Below are the records. Retype exactly the lines between the lines holding "Where should I click to: Click the 編輯使用者詳細資訊" and "Task: Go to previous record with left arrow", inclusive.
---
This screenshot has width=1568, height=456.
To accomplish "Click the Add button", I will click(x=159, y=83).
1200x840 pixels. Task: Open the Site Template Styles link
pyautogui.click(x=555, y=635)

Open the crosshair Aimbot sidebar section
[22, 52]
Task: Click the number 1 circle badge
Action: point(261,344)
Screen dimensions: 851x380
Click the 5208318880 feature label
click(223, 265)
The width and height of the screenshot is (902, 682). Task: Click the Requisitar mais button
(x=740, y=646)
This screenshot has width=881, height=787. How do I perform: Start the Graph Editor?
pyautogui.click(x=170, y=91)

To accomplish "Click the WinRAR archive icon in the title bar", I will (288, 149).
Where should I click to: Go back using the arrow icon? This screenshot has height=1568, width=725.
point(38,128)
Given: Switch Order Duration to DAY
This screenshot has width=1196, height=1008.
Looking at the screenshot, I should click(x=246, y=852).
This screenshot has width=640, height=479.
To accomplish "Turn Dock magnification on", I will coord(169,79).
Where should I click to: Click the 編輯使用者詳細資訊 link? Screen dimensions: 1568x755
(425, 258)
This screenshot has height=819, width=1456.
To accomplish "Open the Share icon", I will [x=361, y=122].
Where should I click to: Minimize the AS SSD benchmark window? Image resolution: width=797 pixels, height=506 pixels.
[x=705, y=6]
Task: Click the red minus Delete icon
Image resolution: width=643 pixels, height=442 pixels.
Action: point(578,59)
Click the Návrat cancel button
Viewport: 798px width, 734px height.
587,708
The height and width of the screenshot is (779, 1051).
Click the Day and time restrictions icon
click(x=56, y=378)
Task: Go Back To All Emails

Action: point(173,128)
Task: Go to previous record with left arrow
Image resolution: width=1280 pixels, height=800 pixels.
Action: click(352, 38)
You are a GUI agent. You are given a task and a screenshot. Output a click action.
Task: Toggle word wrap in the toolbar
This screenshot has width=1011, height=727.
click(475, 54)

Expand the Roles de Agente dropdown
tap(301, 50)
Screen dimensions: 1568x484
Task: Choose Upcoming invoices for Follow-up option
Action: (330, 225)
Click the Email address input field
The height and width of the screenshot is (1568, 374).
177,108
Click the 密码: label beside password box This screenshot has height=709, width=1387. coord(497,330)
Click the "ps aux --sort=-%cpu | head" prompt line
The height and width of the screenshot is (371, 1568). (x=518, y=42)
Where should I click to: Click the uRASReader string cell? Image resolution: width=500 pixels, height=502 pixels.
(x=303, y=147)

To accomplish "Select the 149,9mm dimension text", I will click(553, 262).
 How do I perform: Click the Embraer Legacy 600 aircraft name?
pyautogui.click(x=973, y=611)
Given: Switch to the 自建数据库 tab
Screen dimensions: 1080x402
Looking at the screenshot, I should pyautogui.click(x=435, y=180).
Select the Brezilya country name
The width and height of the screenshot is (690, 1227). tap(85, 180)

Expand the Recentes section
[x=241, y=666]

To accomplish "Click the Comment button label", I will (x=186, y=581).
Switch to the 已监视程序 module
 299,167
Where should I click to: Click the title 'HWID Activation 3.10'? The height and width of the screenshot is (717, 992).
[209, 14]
---
§ **REPLY**
Where should I click to: Click the 編輯使用者詳細資訊 link? Screen dimensions: 1568x755
(425, 258)
This screenshot has height=819, width=1456.
To accomplish "Open the Share icon", I will [x=361, y=122].
Where should I click to: Minimize the AS SSD benchmark window? Image resolution: width=797 pixels, height=506 pixels.
[x=705, y=6]
Task: Click the red minus Delete icon
Image resolution: width=643 pixels, height=442 pixels.
Action: point(578,59)
Click the Návrat cancel button
Viewport: 798px width, 734px height.
587,708
The height and width of the screenshot is (779, 1051).
Click the Day and time restrictions icon
click(x=56, y=378)
Task: Go Back To All Emails

Action: point(173,128)
Task: Go to previous record with left arrow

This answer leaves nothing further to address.